▶ WHAT THIS TASK INVOLVES: Search the entries below for "This screenshot has height=530, width=790.". Give that line and all the lines after it again, exactly, through the last, without pictures.

▶ MATERIAL FOR THIS EXERCISE:

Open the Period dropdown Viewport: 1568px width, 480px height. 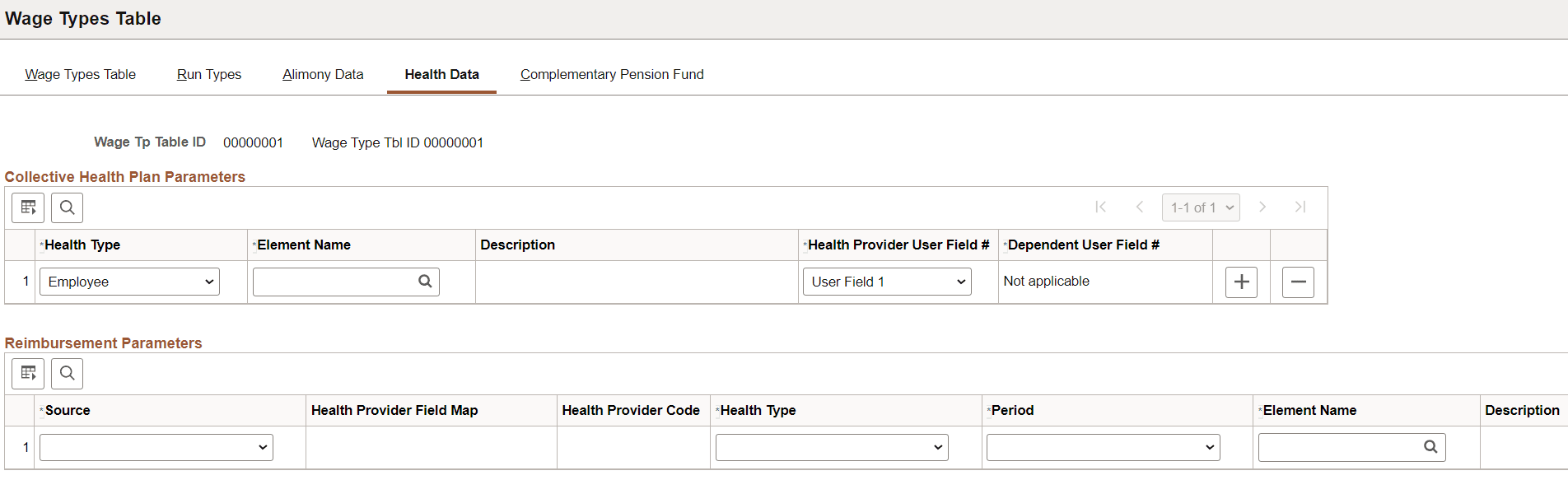tap(1102, 447)
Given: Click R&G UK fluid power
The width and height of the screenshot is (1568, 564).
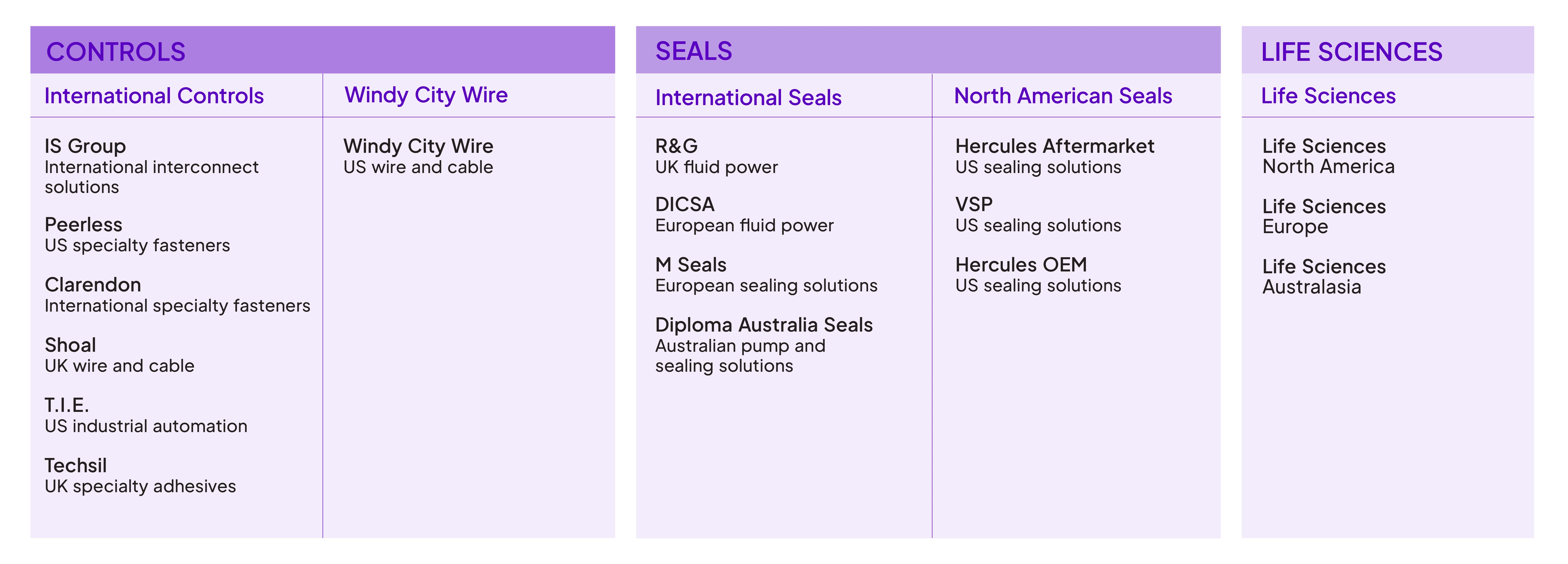Looking at the screenshot, I should click(x=716, y=156).
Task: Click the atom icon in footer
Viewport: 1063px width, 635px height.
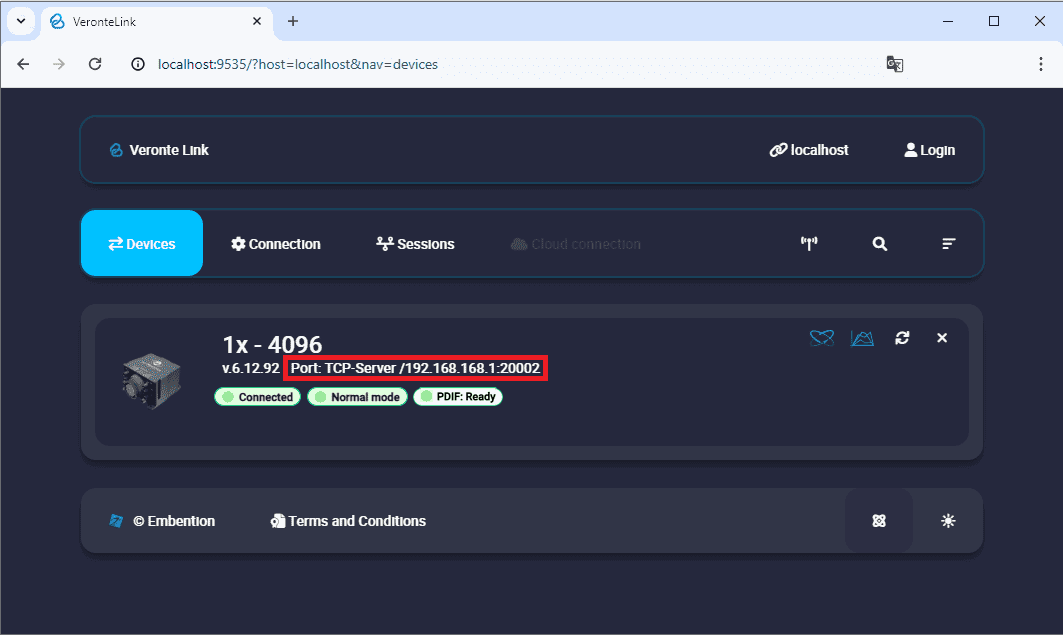Action: click(879, 521)
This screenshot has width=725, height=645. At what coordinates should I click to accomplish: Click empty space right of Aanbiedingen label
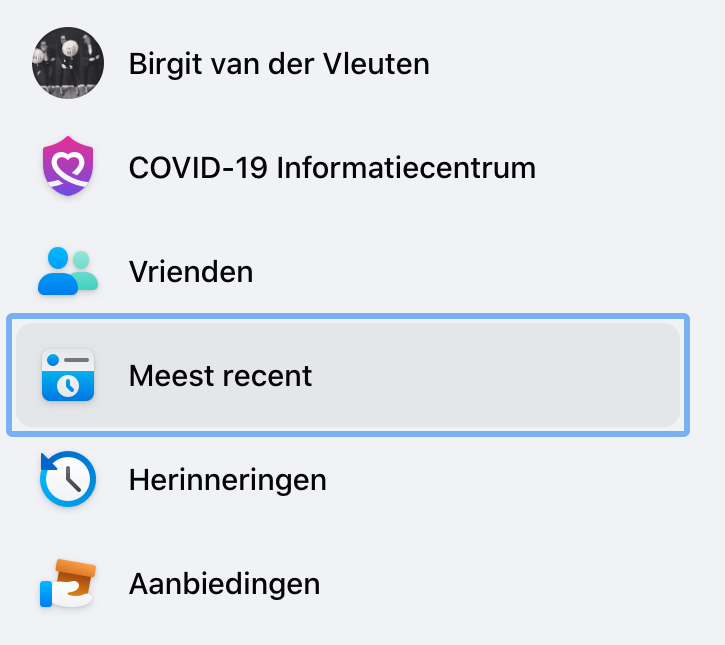coord(499,584)
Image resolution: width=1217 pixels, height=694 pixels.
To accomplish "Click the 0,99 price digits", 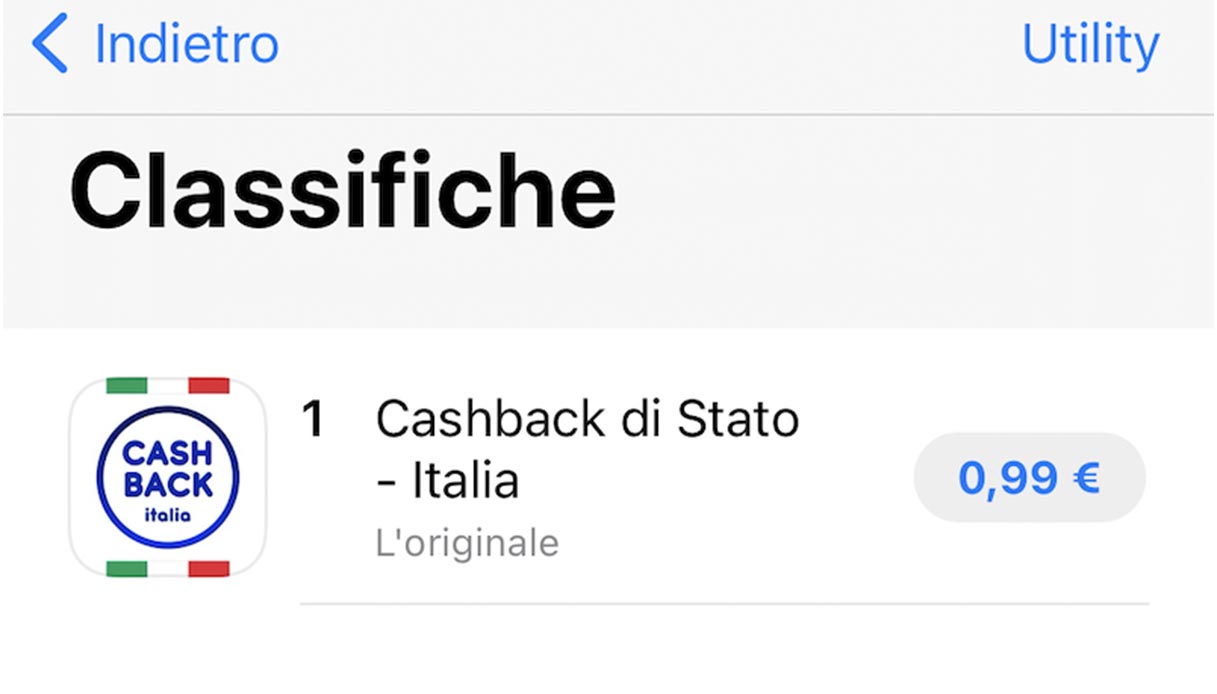I will click(x=1007, y=478).
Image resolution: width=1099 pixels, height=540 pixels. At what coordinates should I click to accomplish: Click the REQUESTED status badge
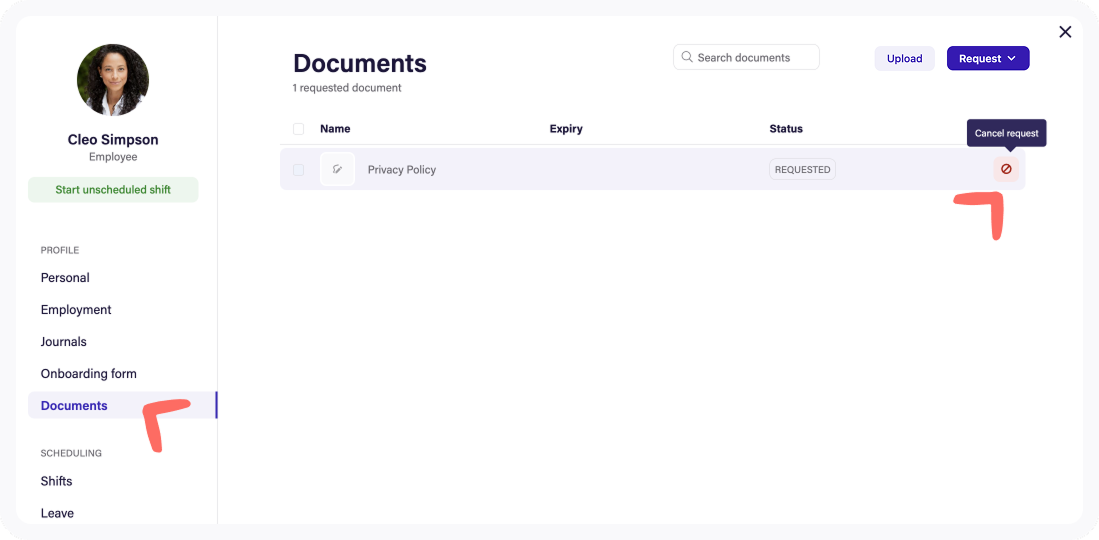802,170
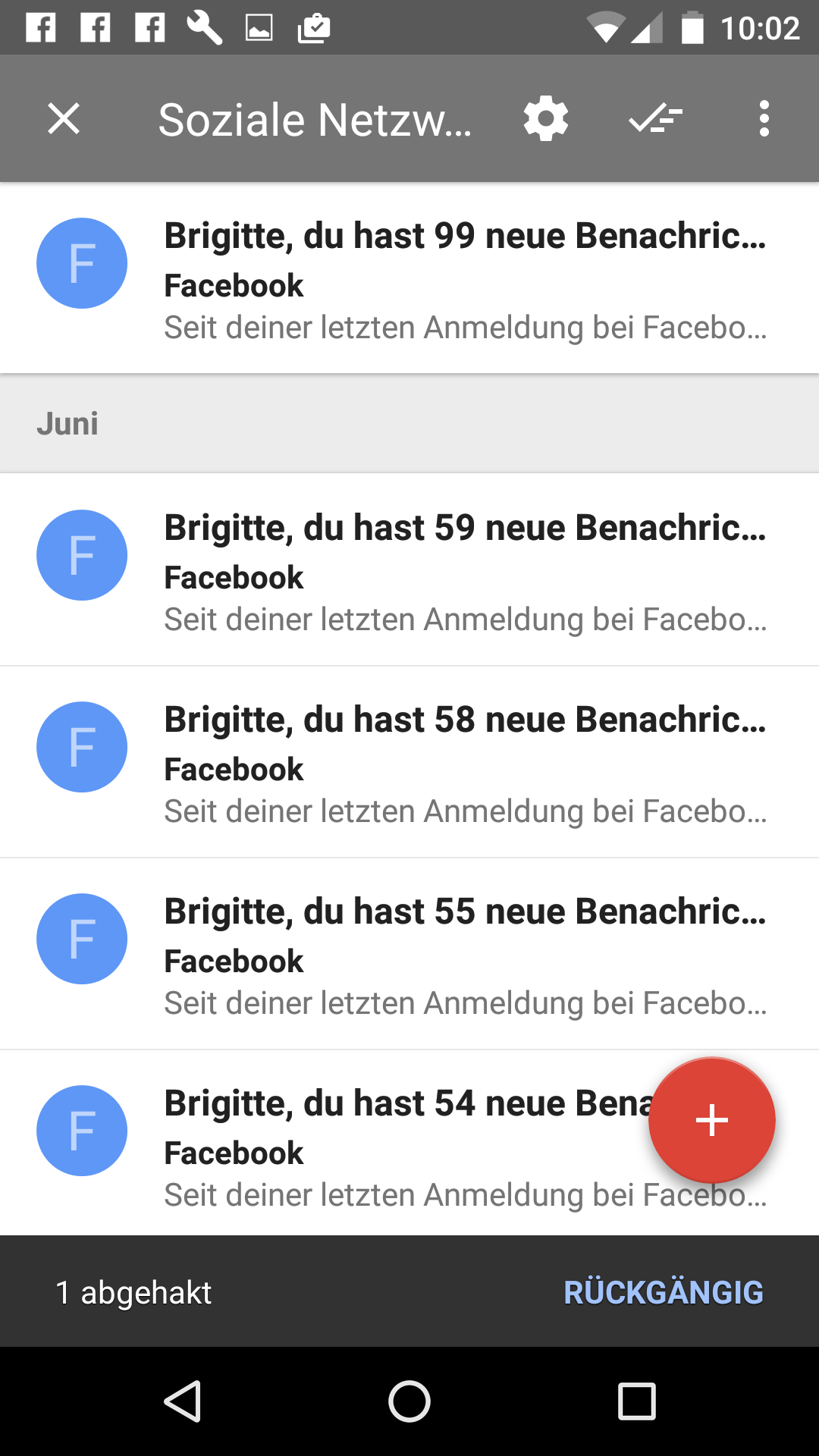Image resolution: width=819 pixels, height=1456 pixels.
Task: Tap the red compose plus button
Action: click(x=712, y=1120)
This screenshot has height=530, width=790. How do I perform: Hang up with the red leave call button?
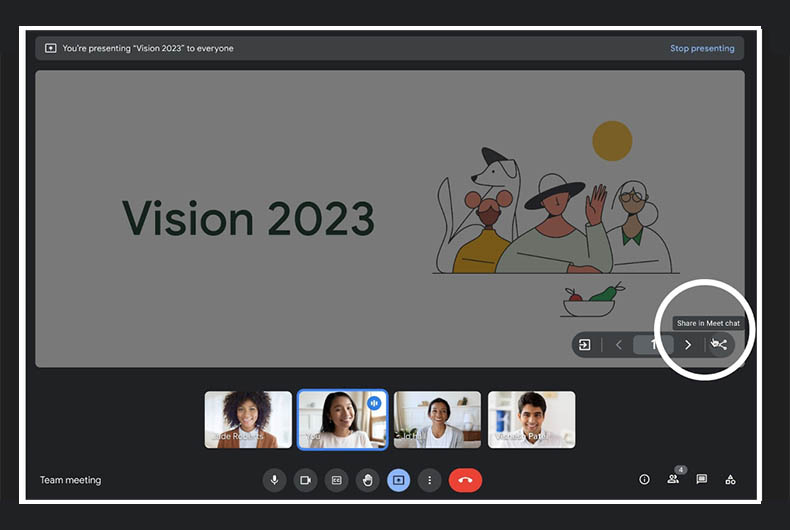(465, 480)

▶ SOLUTION TO THIS EXERCISE:
This screenshot has height=530, width=790. How do I perform: Hang up with the red leave call button?
(465, 480)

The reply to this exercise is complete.